--- START ---

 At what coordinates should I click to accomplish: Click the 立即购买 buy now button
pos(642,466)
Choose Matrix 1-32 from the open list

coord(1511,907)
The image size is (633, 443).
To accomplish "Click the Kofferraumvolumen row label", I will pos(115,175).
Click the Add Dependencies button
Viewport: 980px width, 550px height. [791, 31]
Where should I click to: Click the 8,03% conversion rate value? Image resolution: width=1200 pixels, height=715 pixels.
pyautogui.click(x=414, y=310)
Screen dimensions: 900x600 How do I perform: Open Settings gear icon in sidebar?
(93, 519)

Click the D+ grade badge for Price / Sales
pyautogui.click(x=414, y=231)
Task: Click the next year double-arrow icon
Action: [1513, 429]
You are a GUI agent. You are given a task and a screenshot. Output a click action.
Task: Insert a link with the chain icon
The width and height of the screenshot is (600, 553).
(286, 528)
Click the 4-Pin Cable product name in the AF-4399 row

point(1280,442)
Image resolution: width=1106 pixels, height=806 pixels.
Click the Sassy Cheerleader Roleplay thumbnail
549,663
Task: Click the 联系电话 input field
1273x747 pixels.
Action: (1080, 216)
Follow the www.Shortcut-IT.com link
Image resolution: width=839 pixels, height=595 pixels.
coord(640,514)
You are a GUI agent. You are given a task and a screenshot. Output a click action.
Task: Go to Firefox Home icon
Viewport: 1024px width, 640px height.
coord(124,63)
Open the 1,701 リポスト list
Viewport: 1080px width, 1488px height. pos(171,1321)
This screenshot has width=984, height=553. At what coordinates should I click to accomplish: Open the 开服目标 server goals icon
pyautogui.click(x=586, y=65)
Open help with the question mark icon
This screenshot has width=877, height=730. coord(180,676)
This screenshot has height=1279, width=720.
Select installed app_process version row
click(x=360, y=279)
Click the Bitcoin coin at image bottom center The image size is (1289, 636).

--- END ---

[Task details] Reproduce every line of the material above that has the string "link".

[Exercise answer]
Task: Insert a link with the chain icon
Follow the www.Shortcut-IT.com link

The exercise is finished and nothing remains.